== Erforderliche Schritte ==
**A)** Welche Abkürzungen kommen im Text zur Bagatellschadengrenze vor?
**B)** Schreiben Sie aus dem Text zur Bagatellschadengrenze den Abschnitt ab, der bei den Worten „Die € 715.- Grenze“ beginnt und nach den Worten „Richtung GA gehen.“ endet.

== Zu lesender Text ==
━━━━━━━━━━
Er zahlt 50,00 € für eine Leistung, die ihm einen Teil seines Schadenersatzes, hier mehrere 100,00 €, verloren gehen läßt.
Der Geschädigte spart somit „weisungsgemäß“ – entgegen jeglicher Rechtsprechung und der ihm daraus zustehenden Leistungen – fleißig für den Versicherer seines Unfallgegners,
und dies alles für einen „Minus-Gewinn“ von 30,00 €, von denen noch 19 % MwSt abzuziehen sind.
Es bedarf somit nicht nur der Verbraucherstützer sondern auch der Verbraucher, die sich schützen lassen wollen.
Dies erreichen wir mit einer Aufklärung, die auf das eigenverantwortliche Handeln der Verbraucher ausgerichtet ist.
Virus
Apropos Bagatelleschadengrenze!
Ein unschuldig in einem Verkehrsunfall verwickelter Fahrzeughalter , kann durchaus sein Fahrzeug, auch wenn es äußerlich unbeschädigt ist einem Fachgutachter(Fairexperten)vorführen, damit dieser eine Schadenfeststellung vornimmt.(Nicht zu verwechseln mit einem Beweissicherungsgutachten)
Selbst wenn der Fachgutachter zu dem erfreulichen Ergebnis eines unbeschädigten Fahrzeuges kommen sollte, sind diese 15-30 Minuten zur Schadenfeststellung mit dem Stundensatz des jew. Fachgutachters multipliziert, immer erstattungsfähig.
Die € 715.- Grenze bezieht sich auf Beweissicherungsgutachten (Vollgutachten) und nicht auf reine Schadenfeststellungen und deren Behebungskosten, welche durchaus von € 0- € 715.-, also bis zu der Grenze reichen , ab dann ein Vollgutachten bezahlt werden muss.
An unsere Verkehrsrechtsanwälte:
Wo steht das geschrieben, dass das Überprüfen eines Fahrzeuges welches unverschuldet in einen Unfall verwickelt war, kostenlos sein muss, wenn sich nach der Überprüfung durch einen Fachgutachter herausstellt dass der Schaden zwischen
€ 0,00 und € 715.- war. Niergendwo! Das würde auch diametrtal zum § 249 BGB stehen, weil die Schadenfeststellungskosten, egal was festgestellt wird bezahlt werden müssen!!
Hier genügt auch eine Schadenfeststellunsbescheinigung des Fachgutachters (Fairexperten), ohne weitere beweisführende Lichtbilddokumentation, sonst würde das schon wieder in Richtung GA gehen.
MfG
Clevere Rechtsanwälte umgehen das Problem der Bagatellschadengrenze mit Selbständigen Beweisverfahren.
━━━━━━━━━━
== Inhalt der Zeilen ==
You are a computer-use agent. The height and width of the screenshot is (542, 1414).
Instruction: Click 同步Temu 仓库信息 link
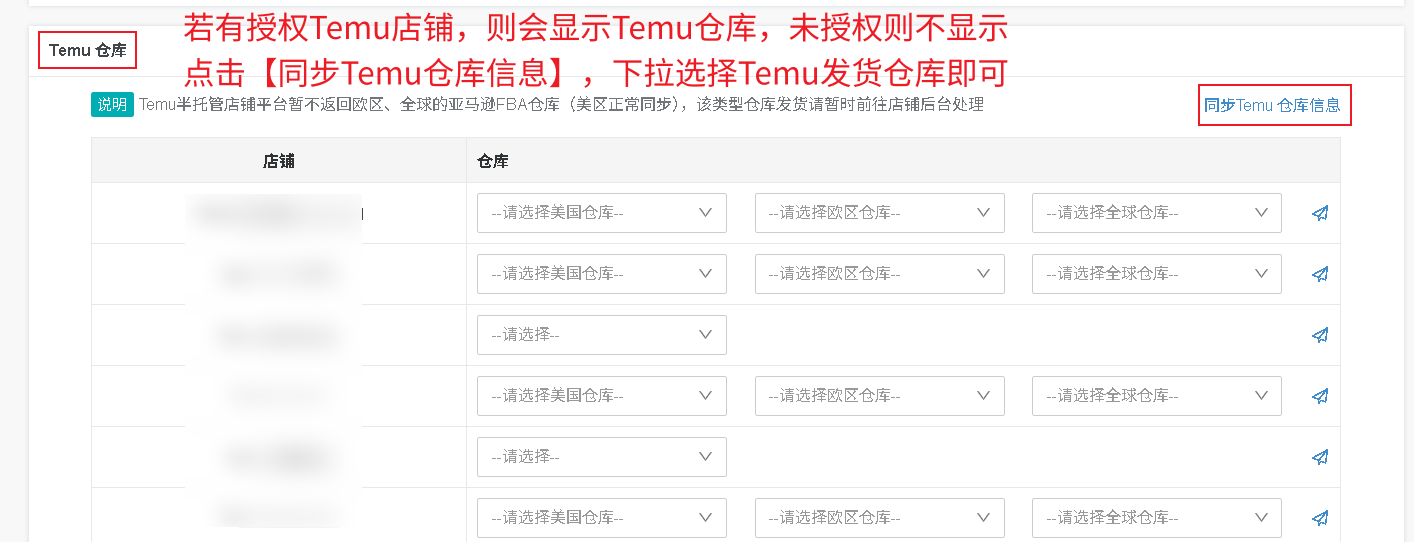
━━━━━━━━━━
== Antworten je Aufgabe ==
**A)** MwSt, jew., BGB, GA, MfG

**B)**
Die € 715.- Grenze bezieht sich auf Beweissicherungsgutachten (Vollgutachten) und nicht auf reine Schadenfeststellungen und deren Behebungskosten, welche durchaus von € 0- € 715.-, also bis zu der Grenze reichen , ab dann ein Vollgutachten bezahlt werden muss.
An unsere Verkehrsrechtsanwälte:
Wo steht das geschrieben, dass das Überprüfen eines Fahrzeuges welches unverschuldet in einen Unfall verwickelt war, kostenlos sein muss, wenn sich nach der Überprüfung durch einen Fachgutachter herausstellt dass der Schaden zwischen
€ 0,00 und € 715.- war. Niergendwo! Das würde auch diametrtal zum § 249 BGB stehen, weil die Schadenfeststellungskosten, egal was festgestellt wird bezahlt werden müssen!!
Hier genügt auch eine Schadenfeststellunsbescheinigung des Fachgutachters (Fairexperten), ohne weitere beweisführende Lichtbilddokumentation, sonst würde das schon wieder in Richtung GA gehen.